I've have several tables in a MySQL database that have rows with some duplicate column values and with a timestamp/created_at column for everyrow. As an example, I have an orders table that has a column for an 'accession_number' and a timestamp.
I is easy enough to get the most recent row (they are auto-indexed, but I'm using the timestamp to verify the time) for a specific accession_number by using a query like:
SELECT * FROM orders WHERE accession_number = ? ORDER BY timestamp DESC LIMIT 1
but there are instances where I want to get a result for all accession_numbers, but I want the most recent one in the case where there are multiple rows with the same accession_number and different timestamps.
A query similar to:
SELECT * FROM orders o1
WHERE timestamp = (SELECT MAX(timestamp) FROM orders o2 WHERE o1.accession_number = o2.accession_number)
seems the most intuitive but it seems to take a bit of time, and I'm actually using that as a subquery in a larger query with some JOINS.

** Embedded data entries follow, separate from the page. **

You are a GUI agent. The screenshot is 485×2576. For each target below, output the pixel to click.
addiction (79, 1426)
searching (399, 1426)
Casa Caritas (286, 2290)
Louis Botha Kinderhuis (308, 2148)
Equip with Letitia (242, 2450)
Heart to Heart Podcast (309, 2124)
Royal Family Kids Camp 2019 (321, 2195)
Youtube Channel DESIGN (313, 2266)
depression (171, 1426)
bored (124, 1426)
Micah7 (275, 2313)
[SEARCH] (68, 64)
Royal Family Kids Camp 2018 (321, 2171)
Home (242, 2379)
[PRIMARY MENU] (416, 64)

Given that I'm using MySQL, just wondering if there is perhaps a better way to do that, or if this method is adequate. The queries with the JOINS do not take too long yet, but I'm concerned that things will slow down in a linear fashion as the DB gets larger.
I don't think the table is actually using the accession_number column as an index, so maybe that would help also ?
Editing to add suggested Query with results via Sequel Pro. I actually need quite a few columns (more than below) from the table and I want the values corresponding to the row with the most recent timestamp for a given accession_number. e.g.
SELECT
accession_number, patient_lname, patient_fname, referring_physician,
MAX(timestamp)
FROM
orders
GROUP BY
accession_number, patient_lname, patient_fname, referring_physician
ORDER BY
accession_number;
11.4 ms to first available row.
2.4ms to first available row for my original query.